“L’Histoire ne se répète pas, mais elle sait jouer des similitudes”…

Le 8 septembre 1855, le général Mac Mahon à la tête de ses zouaves prend le bastion de Malakoff. « J’y suis, j’y reste », lancera-t-il à ceux qui craignent un piège. Deux jours après, Français, Anglais et Piémontais entrent dans Sébastopol ; Napoléon III a vengé son oncle.
Cet épilogue d’une guerre en Crimée menée pour un mauvais prétexte contre les Russes marque le début de l’imbroglio des Balkans et du Moyen-Orient. Depuis, tout conflit y dégénère en lutte armée, contrebalancée par un règlement diplomatique bancal où les Anglais déposent les germes de la guerre suivante. Notre faux allié turc, abattant pour son propre compte (les Turkmènes de Syrie) un avion de notre faux adversaire russe est le dernier avatar de ce réacteur à conflit ; une seule chose a changé : la perfide Albion est remplacée par le tordu américain.

Battu par les Russes, l’Empire ottoman se joue des rivalités européennes, la Merkel de l’époque se nomme Victoria et elle protège un « moderne » sultan des visées, on s’en doute lubriques, de l’ours russe.

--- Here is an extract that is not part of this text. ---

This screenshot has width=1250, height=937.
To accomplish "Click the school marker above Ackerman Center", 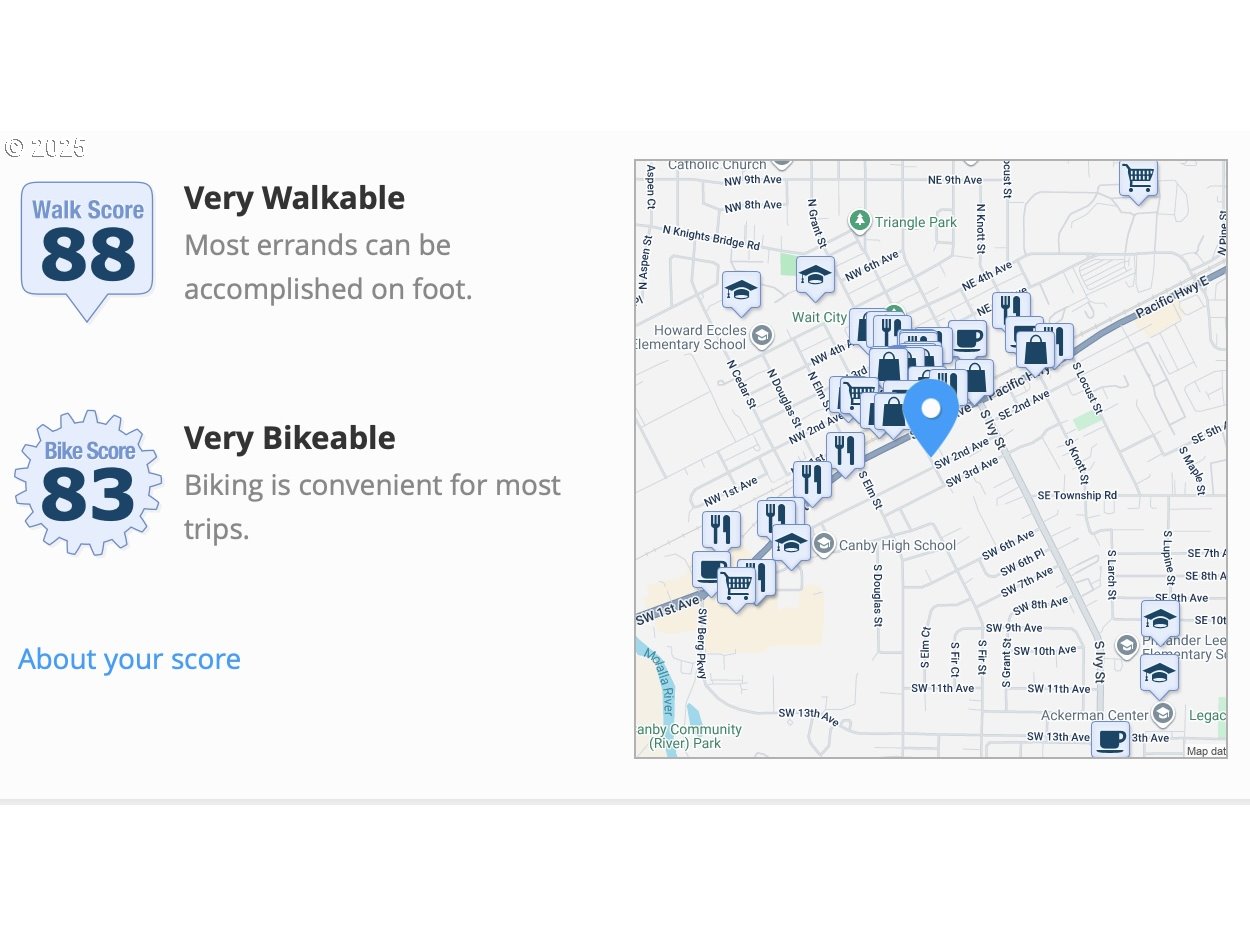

Odessa et Sébastopol sont interdits à la flotte de guerre russe par les Occidentaux, mais la flotte turque, sous protection de la Royal Navy, se reconstitue en Méditerranée.
Justement, à l’autre bout de la Méditerranée, à Villefranche-sur-Mer, la moitié de la famille impériale russe festoie en compagnie des aristocrates piémontais. Six mois après la guerre, Victor-Emmanuel II pêche avec le grand Duc Michel ; de multiples navires russes sont ancrés pour l’hiver dans la baie. En 1858, le royaume de Sardaigne accorde le droit de mouillage pour des navires armés et des bâtiments au sol : la flotte russe a de nouveau une quille en Méditerranée.

Le 4 juin 1859, Mac Mahon (toujours lui) bouscule les Autrichiens à Magenta, l’Italie naissante tient sa promesse, un an après, le comté de Nice passe sous souveraineté française ; la base russe également.
Napoléon III ne touche à rien ; le jeu anglais lors de la crise du Mont-Liban est trouble, et ce sont des soldats français qui ont mis fin aux massacres des chrétiens (5.000 morts le 26 mai 1860 à Damas). Les Russes peuvent servir, d’autant plus que le tsar achète des navires de guerre à la France.

En 1863, mal inspiré, l’Empereur apporte son aide à la Pologne, le tsar dépité joue alors la carte prusse et récupère, à la chute de Napoléon III, le droit de navigation dans la mer Noire. La France est isolée dans son malheur, les Allemands l’ont flouée et pillée, l’Angleterre a laissé faire.
La libre navigation dans les Dardanelles étant reconnue, la Crimée redevient essentielle pour la présence russe en Méditerranée.

Un siècle après l’agressivité d’une Turquie qui joue de son appartenance à l’OTAN, son impunité dans l’affaire chypriote inquiète les Russes à qui la Syrie concède l’usage de la base navale de Tartous afin de garantir leur présence directe en Méditerranée.
L’Histoire ne se répète pas, mais elle sait jouer des similitudes. Si les dirigeants français avaient un peu de culture historique et le souci de la France, ils livreraient le Vladivostok à la Russie en rade de Villefranche.
Voilà qui aurait du sens et de la gueule.